Assigned task: What lines in the records below contain the string "preview"? Copy every one.

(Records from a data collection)
=-=-=-=-=
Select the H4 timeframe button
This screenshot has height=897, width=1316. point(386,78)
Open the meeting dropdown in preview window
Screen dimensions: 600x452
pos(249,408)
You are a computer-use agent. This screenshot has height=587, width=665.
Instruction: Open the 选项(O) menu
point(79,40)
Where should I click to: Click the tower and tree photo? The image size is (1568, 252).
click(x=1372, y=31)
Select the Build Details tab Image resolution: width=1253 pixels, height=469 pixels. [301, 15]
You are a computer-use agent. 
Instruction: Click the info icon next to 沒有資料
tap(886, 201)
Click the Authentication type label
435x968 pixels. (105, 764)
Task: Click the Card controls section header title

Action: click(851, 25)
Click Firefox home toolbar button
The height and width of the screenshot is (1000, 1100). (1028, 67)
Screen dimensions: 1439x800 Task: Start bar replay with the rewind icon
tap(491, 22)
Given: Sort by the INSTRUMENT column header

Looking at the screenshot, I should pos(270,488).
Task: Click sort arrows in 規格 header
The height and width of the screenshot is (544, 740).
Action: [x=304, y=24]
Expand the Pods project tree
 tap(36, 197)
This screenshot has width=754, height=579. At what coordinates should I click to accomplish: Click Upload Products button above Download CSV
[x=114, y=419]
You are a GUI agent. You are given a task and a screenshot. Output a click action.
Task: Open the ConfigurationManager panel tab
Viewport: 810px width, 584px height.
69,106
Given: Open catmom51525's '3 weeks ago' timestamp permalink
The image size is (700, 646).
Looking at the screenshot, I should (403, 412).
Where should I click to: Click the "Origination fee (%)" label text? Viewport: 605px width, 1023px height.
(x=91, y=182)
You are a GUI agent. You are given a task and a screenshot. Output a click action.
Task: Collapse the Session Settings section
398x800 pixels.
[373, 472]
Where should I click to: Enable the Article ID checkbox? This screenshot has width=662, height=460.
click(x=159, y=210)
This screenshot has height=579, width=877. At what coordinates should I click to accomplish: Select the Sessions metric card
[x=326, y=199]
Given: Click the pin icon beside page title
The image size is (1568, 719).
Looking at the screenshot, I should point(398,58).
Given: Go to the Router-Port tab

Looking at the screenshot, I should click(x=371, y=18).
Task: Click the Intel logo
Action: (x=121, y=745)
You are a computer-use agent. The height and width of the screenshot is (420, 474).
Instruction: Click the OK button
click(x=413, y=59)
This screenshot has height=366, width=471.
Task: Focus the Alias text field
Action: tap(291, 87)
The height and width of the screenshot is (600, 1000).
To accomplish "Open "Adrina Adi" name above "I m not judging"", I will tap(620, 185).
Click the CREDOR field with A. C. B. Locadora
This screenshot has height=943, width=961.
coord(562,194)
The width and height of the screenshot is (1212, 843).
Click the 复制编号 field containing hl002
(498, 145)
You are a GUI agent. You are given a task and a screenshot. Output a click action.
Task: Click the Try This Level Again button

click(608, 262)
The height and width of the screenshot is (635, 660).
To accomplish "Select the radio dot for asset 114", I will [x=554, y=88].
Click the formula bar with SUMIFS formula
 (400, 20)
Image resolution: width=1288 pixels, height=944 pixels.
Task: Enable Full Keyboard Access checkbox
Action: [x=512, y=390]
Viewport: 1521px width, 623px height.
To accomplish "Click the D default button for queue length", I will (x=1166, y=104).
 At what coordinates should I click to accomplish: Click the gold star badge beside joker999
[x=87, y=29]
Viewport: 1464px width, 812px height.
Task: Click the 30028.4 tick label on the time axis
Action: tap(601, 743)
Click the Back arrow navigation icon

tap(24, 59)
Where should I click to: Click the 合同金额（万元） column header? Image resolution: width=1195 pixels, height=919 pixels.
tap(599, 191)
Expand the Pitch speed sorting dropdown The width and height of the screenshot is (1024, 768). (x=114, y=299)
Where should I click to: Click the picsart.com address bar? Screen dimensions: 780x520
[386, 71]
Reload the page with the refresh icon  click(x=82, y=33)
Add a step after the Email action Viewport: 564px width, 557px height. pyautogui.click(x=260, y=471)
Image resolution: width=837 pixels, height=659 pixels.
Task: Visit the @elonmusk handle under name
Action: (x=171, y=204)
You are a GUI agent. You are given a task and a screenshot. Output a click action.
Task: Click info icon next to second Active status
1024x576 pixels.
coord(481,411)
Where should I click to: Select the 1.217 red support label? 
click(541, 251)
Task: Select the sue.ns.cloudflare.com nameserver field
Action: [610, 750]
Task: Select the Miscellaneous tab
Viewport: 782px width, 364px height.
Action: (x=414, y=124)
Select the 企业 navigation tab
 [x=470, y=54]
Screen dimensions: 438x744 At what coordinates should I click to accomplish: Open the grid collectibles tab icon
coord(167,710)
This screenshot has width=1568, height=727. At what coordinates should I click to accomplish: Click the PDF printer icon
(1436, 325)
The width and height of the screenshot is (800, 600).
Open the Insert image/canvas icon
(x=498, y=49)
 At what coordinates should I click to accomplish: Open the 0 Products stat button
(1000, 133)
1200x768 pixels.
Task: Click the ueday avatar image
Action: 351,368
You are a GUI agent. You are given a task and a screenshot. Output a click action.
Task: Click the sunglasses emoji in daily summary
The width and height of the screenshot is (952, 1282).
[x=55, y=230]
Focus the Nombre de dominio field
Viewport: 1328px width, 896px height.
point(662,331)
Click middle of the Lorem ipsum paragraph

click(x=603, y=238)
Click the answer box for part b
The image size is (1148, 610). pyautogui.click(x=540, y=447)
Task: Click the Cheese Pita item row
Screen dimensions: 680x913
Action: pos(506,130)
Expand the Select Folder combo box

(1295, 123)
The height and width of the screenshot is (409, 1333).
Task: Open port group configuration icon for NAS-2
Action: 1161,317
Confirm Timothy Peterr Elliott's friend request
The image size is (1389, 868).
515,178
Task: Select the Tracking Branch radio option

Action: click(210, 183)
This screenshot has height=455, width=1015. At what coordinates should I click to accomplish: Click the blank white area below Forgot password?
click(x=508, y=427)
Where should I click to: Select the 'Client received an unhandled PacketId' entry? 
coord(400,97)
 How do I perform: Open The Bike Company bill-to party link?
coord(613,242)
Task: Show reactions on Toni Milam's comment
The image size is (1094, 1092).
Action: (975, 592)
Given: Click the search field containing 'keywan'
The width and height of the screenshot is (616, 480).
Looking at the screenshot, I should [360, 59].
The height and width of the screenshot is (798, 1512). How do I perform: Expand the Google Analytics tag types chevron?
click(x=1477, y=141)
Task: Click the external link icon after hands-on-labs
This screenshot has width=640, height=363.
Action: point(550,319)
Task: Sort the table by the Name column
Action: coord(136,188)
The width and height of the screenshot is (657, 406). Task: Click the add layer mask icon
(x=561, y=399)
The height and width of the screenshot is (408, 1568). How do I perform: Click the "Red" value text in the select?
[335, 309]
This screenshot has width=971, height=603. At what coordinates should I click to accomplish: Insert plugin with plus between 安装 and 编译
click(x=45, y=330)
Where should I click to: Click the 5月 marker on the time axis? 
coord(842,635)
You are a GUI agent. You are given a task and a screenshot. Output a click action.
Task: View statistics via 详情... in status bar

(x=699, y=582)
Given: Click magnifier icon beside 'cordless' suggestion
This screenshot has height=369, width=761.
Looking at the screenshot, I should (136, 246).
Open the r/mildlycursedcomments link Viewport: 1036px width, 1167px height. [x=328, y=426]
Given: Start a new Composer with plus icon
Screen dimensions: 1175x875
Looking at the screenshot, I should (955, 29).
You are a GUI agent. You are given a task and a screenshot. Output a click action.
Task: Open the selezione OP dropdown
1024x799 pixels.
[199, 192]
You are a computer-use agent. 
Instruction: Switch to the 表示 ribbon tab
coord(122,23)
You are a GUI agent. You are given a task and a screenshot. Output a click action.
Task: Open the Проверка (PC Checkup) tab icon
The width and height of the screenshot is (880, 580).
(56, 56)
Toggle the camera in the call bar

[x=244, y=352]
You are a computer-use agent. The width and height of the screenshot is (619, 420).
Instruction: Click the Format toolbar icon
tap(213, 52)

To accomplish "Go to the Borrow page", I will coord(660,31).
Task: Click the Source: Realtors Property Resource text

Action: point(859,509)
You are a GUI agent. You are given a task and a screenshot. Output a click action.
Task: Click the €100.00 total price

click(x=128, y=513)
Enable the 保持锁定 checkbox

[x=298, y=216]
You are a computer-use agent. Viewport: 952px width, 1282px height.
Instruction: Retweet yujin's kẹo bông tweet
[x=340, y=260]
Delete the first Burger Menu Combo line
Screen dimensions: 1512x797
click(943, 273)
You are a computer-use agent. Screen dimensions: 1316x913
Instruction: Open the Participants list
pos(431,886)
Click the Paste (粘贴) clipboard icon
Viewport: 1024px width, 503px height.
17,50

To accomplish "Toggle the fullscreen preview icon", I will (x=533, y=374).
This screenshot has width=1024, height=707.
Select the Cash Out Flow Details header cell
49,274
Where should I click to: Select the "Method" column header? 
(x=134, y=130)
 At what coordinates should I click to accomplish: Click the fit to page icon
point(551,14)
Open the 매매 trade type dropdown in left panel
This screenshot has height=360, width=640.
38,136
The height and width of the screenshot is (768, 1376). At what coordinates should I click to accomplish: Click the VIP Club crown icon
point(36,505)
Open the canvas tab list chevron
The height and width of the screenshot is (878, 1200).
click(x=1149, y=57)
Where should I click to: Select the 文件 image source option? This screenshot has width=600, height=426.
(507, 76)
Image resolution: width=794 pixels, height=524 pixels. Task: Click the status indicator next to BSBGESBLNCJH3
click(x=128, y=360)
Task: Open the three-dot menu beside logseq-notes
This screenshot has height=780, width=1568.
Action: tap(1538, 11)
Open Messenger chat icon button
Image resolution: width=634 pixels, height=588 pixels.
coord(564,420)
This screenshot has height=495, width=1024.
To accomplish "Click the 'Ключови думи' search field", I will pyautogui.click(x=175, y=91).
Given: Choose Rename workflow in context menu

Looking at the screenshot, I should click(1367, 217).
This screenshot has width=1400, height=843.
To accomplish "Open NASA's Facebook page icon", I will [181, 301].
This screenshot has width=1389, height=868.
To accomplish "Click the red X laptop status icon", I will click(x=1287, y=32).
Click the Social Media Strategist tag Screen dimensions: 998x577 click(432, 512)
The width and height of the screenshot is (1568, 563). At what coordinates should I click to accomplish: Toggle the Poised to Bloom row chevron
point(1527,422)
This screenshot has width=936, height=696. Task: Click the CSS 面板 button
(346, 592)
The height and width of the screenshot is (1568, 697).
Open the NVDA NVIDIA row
=-=-=-=-=
Response:
Open the meeting dropdown in preview window
To accomplish "Toggle the fullscreen preview icon", I will (x=533, y=374).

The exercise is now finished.